Unboxing the AeroGarden Harvest - The Tray
The AeroGarden Harvest tray determines the purpose of the device. The Harvest comes with the plant growing tray. The growing tray sports 6 holes for pods you’ll use to grow your plants. The tray also offers a removable cap for covering the tub access.
AeroGarden offers three tray options. The seed-starter tray has 23 smaller holes than the 6 growing holes in the included tray. You can grow seedlings from seed and transplant the seedlings elsewhere. And the microgreens tray provides a flat surface for growing sprouts you can add to your salad or recipes.
The Harvest tray distributes water to the six plant holes. The tray has no moving parts, cords, or cables. It’s all of three pieces.

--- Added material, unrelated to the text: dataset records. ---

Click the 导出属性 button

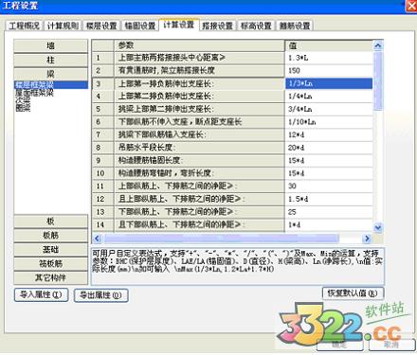click(100, 295)
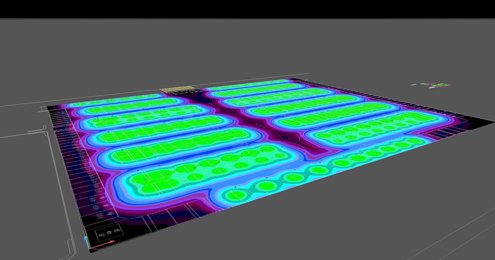Select the small white marker left of the distant cluster
The image size is (495, 260).
point(414,85)
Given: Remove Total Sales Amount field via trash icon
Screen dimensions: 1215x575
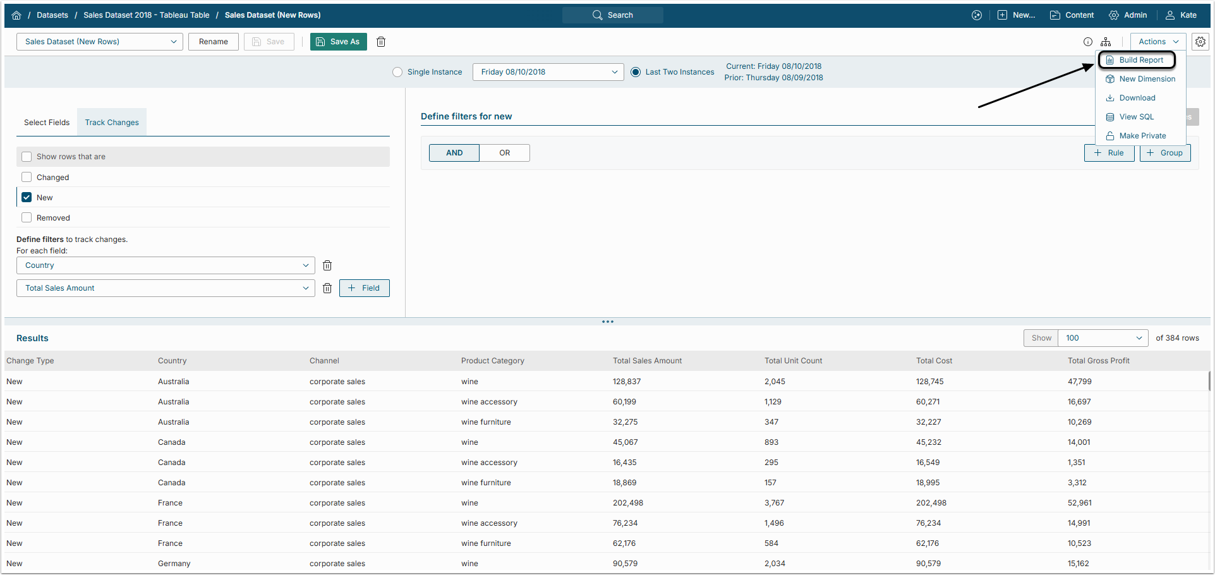Looking at the screenshot, I should click(x=327, y=288).
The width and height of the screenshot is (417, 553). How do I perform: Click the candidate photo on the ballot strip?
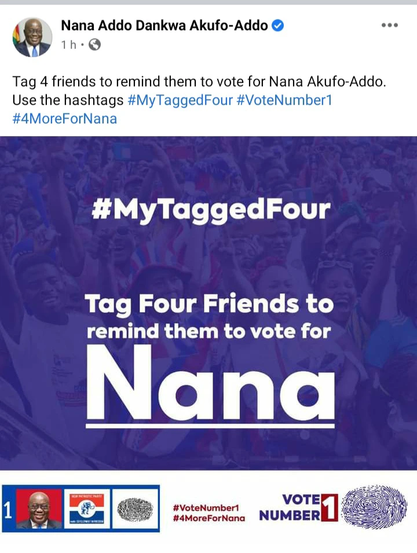tap(39, 509)
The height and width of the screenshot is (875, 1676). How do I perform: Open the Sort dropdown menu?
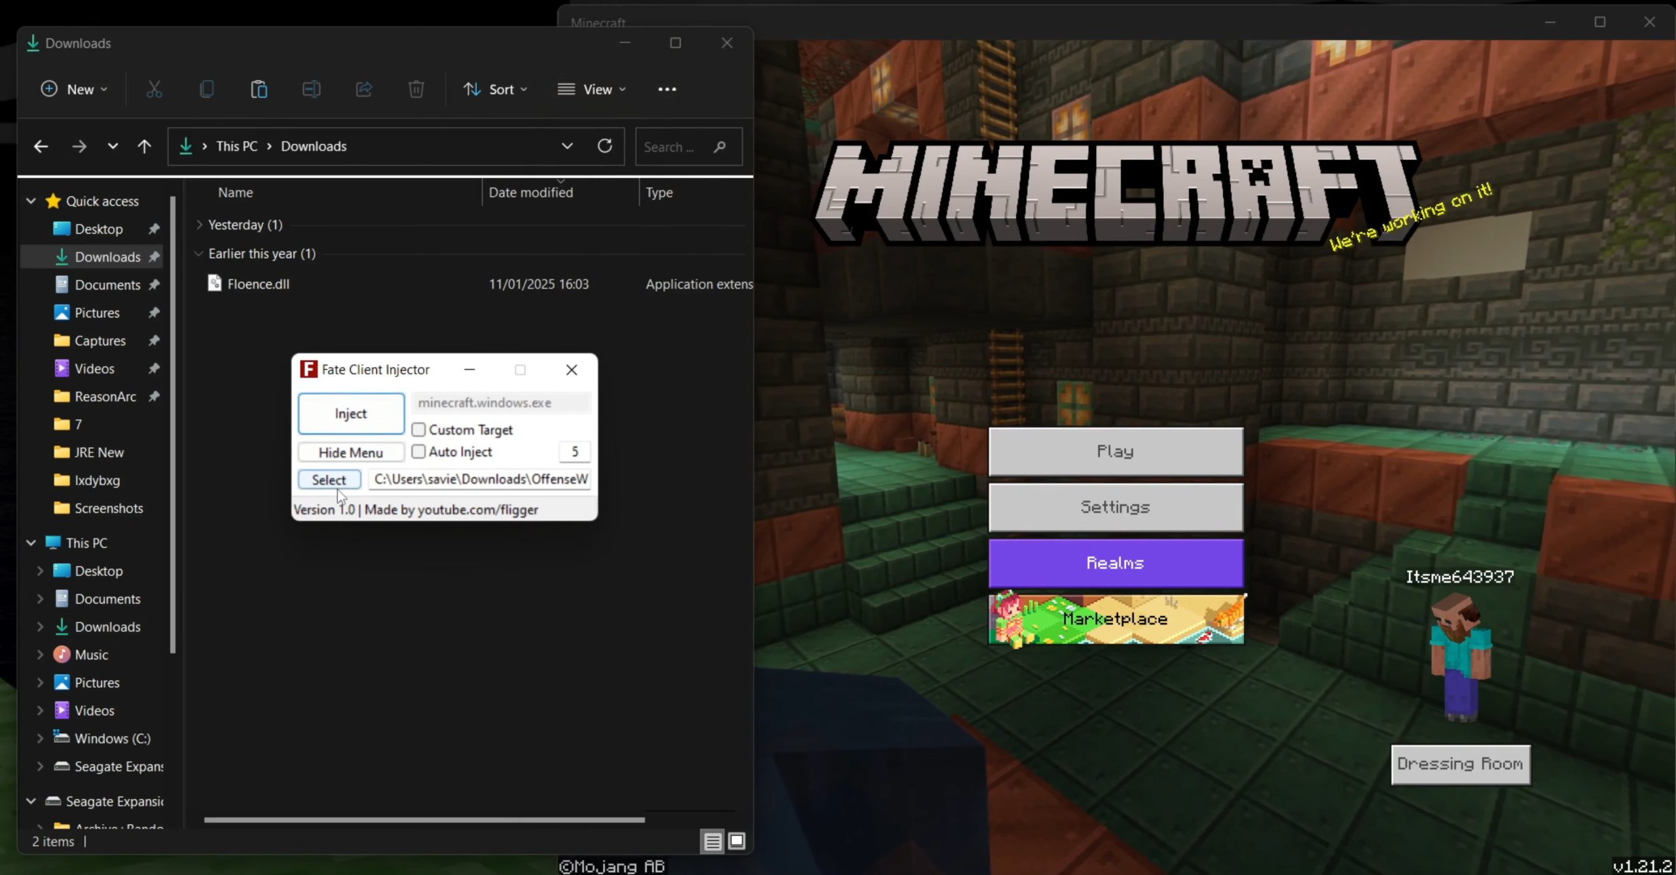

Well, technically, five pieces. The two black rubber plugs come out. Remove these before washing the tray, since you could lose one down the drain if it falls out over the sink. The holes could support a lightweight trellis.
The tray is top-rack dishwasher safe on the basic settings. Check the AeroGarden documentation for specifics.
Water Flow
Water enters the tray from a tube on its underside and exits at each of the six holes. In the close-up view of one hole in the image below, you see that the water simply pours from inside the tray.
A pod seated in this hole will contain a grow plug, shown in a later article in this series. The water pouring out of the tray soaks the grow plug, keeping the environment for the seed moist.
The image below shows the underside of the AeroGarden Harvest growing tray, modeled by Toby the cat.
A tube projects from the tray, designed to pair with the tube coming up from the water pump in the tub. The water enters the tray and exits through the opening at each hole. The bump on the edge of each hole is where the water exits.
Disassembly of the Tray
In the image above, you can see six clips holding the top half of the tray to the bottom half of the tray. One clip is on each short edge and two are on each long edge.
To separate the two halves of the growing tray, push a tab toward the center of the tray and insert a fingernail or credit card between the halves. Slide your finger or card along the edge, carefully releasing each tab as you go.
The tabs on the tray seem fairly sturdy, but it would be a shame to break one. Take your time and you should be fine.
The only time you’ll need to disassemble the tray is for deep cleaning. You can probably clean the tray without disassembling it most times.
The disassembled tray reveals how the water flows from the pump to the plants. In the image above, the tray is upside down. When the water enters the tube (visible on the right half) it fills the cavity bounded by the wall surrounding the holes (visible in the left half).
A boundary keeps the water from filling the entire inside of the tray. The boundary rings the six holes. Notice each hole in the top half of the tray (left side) has a notch through which water flows. Quite clever!
Key Takeaways
In this article, you learned the AeroGarden Harvest growing tray participates in the growing system beyond just holding the plants in place. The tray distributes water pushed to it by the pump.
AeroGarden offers two other trays, sold separately. Your Harvest can grow six plants to maturity, grow twenty-three seeds to seedlings for transplant, and grow microgreens.